Também na Educação, a irresponsabilidade do Governo em continuar a negar o tempo de serviço aos professores, entre outros, tem contribuído para que muitos se afastem da carreira docente, o que origina a falta de professores nas escolas.
3. Um Orçamento que continua a empobrecer o país
Este Orçamento, pelas escolhas que faz, continua a empobrecer o país.
O crescimento anémico previsto para 2024, de 1,5%, é o resultado deste modelo de baixos salários, baixa incorporação tecnológica, desindustrialização e monocultura do turismo, abdicação de uma aposta na produção nacional.

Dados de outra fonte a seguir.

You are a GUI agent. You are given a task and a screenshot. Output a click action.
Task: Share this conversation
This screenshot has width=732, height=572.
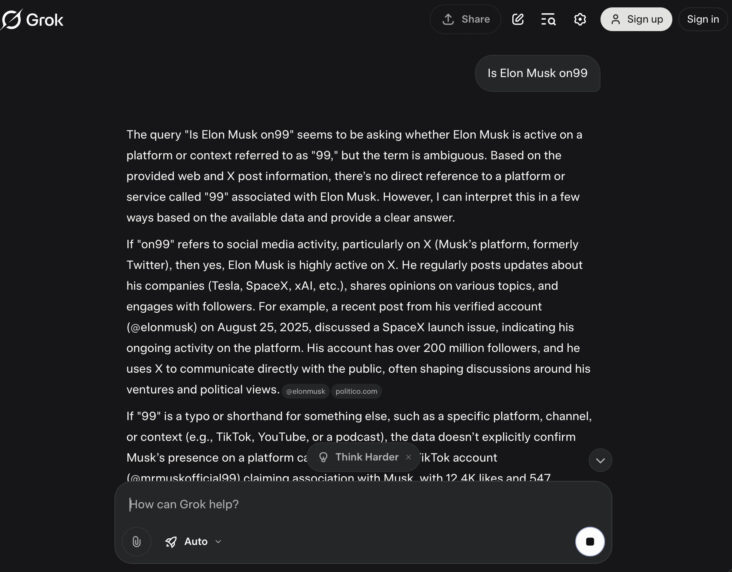[465, 19]
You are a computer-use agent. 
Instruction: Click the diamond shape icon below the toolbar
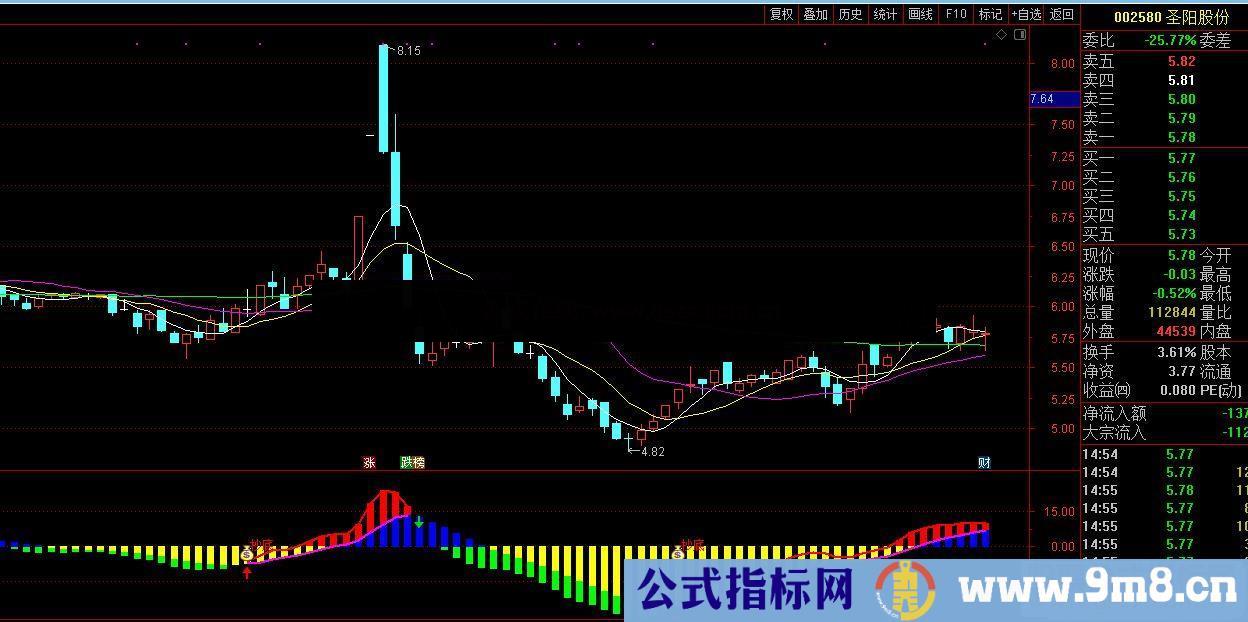point(1003,33)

De uma política que esquece os sectores produtivos e as micro, pequenas e médias empresas, que não são apoiadas nem protegidas, e por isso são esmagadas pelo domínio monopolista dos grupos económicos da energia, dos combustíveis, da banca, da grande distribuição.

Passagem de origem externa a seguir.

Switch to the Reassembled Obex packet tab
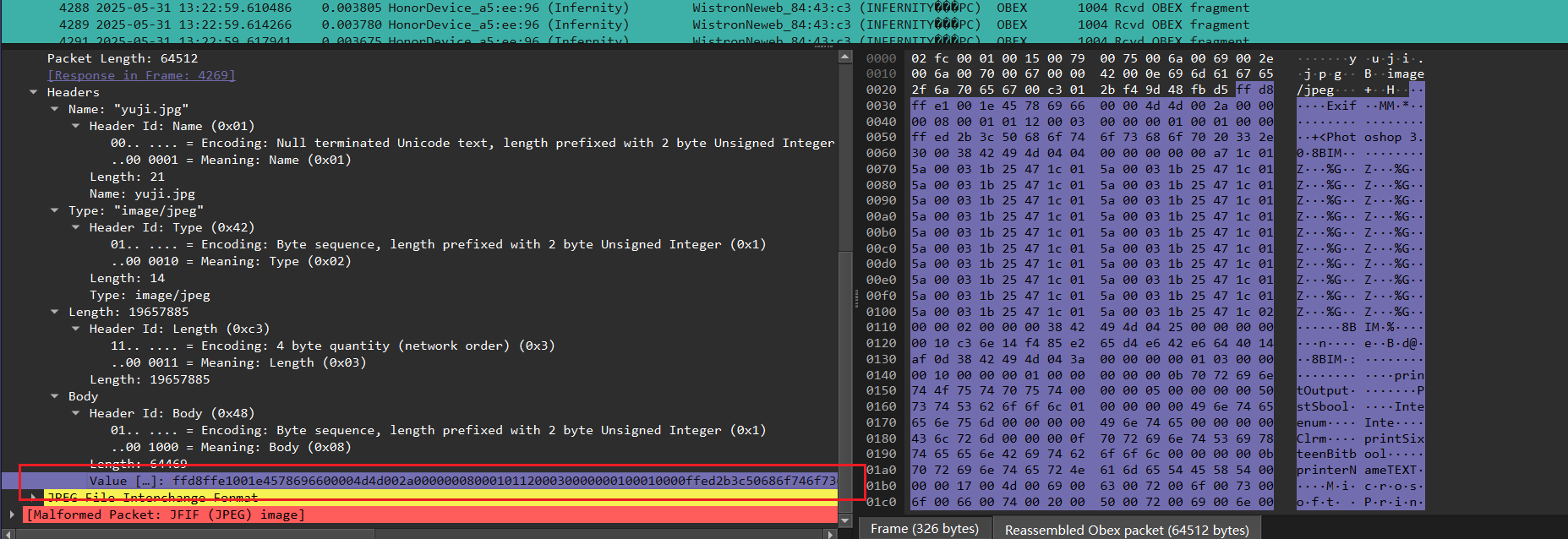The height and width of the screenshot is (539, 1568). point(1126,530)
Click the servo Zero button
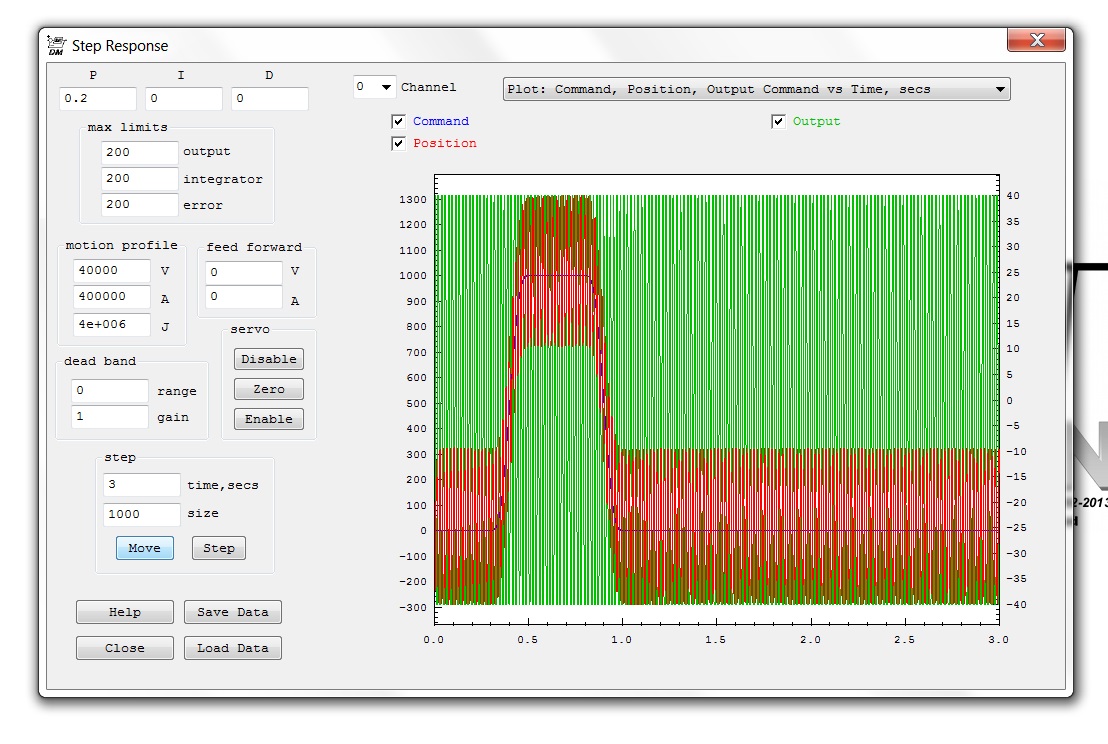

É o resultado das políticas neo-liberais, das privatizações, que este Governo insiste em continuar no caso da TAP.
É o resultado da submissão às imposições da União Europeia e do Euro.
É o resultado de uma política orçamental que tem como prioridade absoluta uma redução demasiado acelerada do défice e da dívida, que é apresentada como um grande trunfo, mas que é na verdade um enorme fator de atraso, porque é feita à custa de deixar investimento público por fazer.
O país precisa de romper com estas opções, que atrasam a economia, que expulsam os jovens, que empobrecem quem trabalha, que degradam os serviços públicos, em contraste com os lucros milionários de uma minoria.
Precisa de salários e pensões dignos; de garantir o direito à habitação; precisa de mais justiça fiscal e de serviços públicos universais, como base constitucional para uma maior justiça social e progresso; precisa de mais produção nacional, e para isso de mais soberania: soberania na política orçamental, na política monetária, no controlo público dos sectores estratégicos da economia.
Precisa de soluções para os problemas, e de uma alternativa, patriótica e de esquerda, que o PCP, em confronto com esta Proposta de Orçamento, não deixará de trazer para a discussão na especialidade.